Bilateral facilities are usually constrained by size. For larger acquisitions, only the largest banks can afford to foot the bill for the entire deal size due to internally imposed risk limits for exposure to a single entity.
However, for acquisitions that come with substantial capital markets activity and necessitate raising public debt and equity later, investment banks may be eager to cut the entire cheque for the lion’s share of fees from DCM, ECM and M&A.
Bilaterals, since they do not need to be coordinated with multiple lenders and law firms, can move much more quickly than anything syndicated. With a bilateral loan (or sometimes a club deal), an acquisition can be closed fairly quickly. A good example of using a bilateral loan in this manner is Canadian Natural Resources’ acquisition of Devon Canada’s assets, where they received $1 billion dollars from a bank to effect the transaction in short order.
Club Deals – Syndicated Loans
Club deals are medium size loans where borrowers usually tap their core bank group (main 3-5 relationship banks) for loans. Pricing and terms may not be as low as for a negotiated bilateral agreement, but are generally a few basis points off of a syndicated revolver. Often, club deals will be put together when there is already a large syndicated revolver and companies do not want to go back to all of their banks for additional credit.
Although the administrative agent (bank that coordinates activity between the borrower and the rest of the syndicate) for the main syndicated loan will often also serve as the administrative agent for the club deal, all banks will be much more involved in this financing and will usually all be given Joint Bookrunner or Joint Lead Arranger titles for league table credit.
Global Syndicated Loans
Large syndicated loans with various banks are the standard for transformative transactions and all participants big and small will result in some sort of fee revenue via DCM, ECM or trading products. Pricing is also most standardized – so borrowers will expect to pay what other recent BBB+ comparable companies in their industry group priced at for similar acquisitions recently.
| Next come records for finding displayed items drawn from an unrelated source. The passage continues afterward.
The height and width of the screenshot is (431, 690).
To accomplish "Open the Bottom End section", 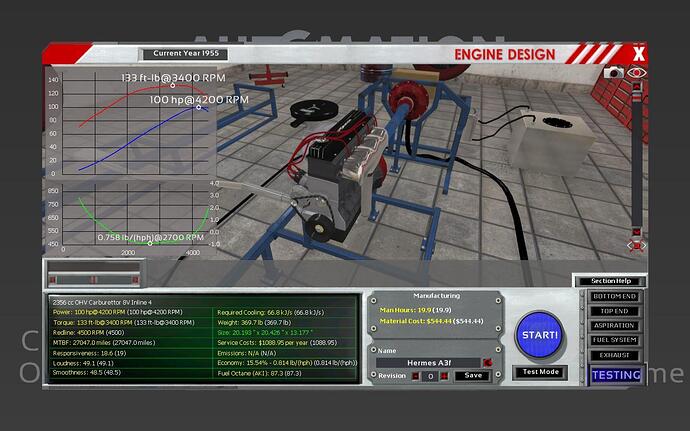I will click(615, 298).
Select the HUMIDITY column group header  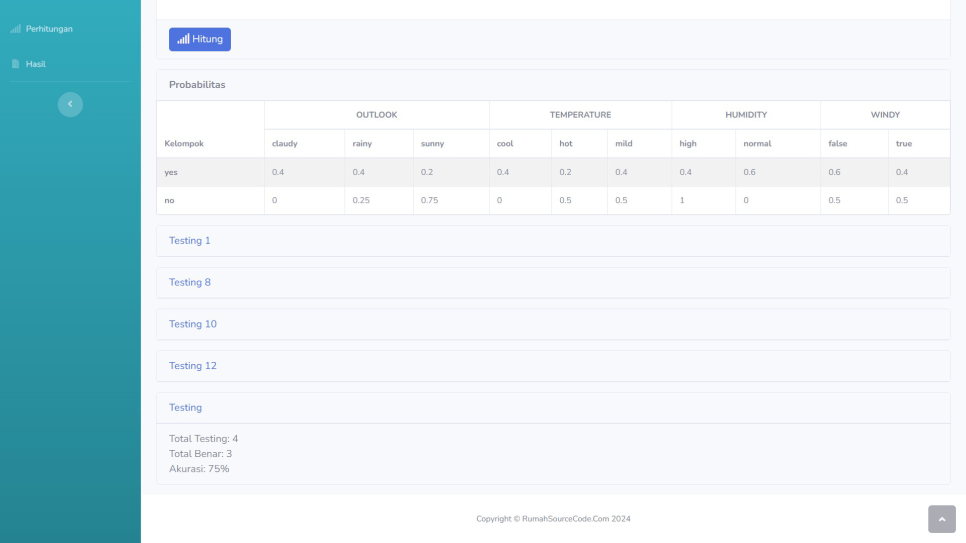coord(746,115)
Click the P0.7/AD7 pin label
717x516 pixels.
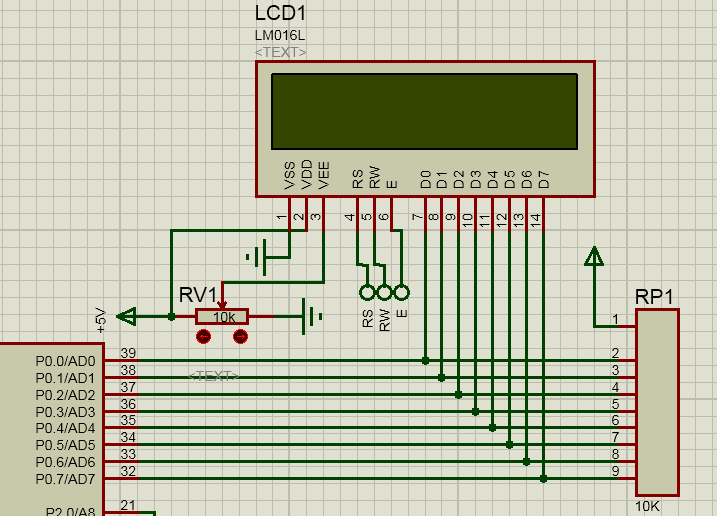coord(65,479)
The administrative agent (the bank that coordinates activity between the borrower and the other lenders) takes on a very active role here and may receive additional fees to the other borrower for this service, although it is sometimes thrown in for free as the administrative agent is usually going to be taking an outsized proportion of the other investment banking revenues.
The largest syndications can have something like 50 banks committing to lending up to 5 years.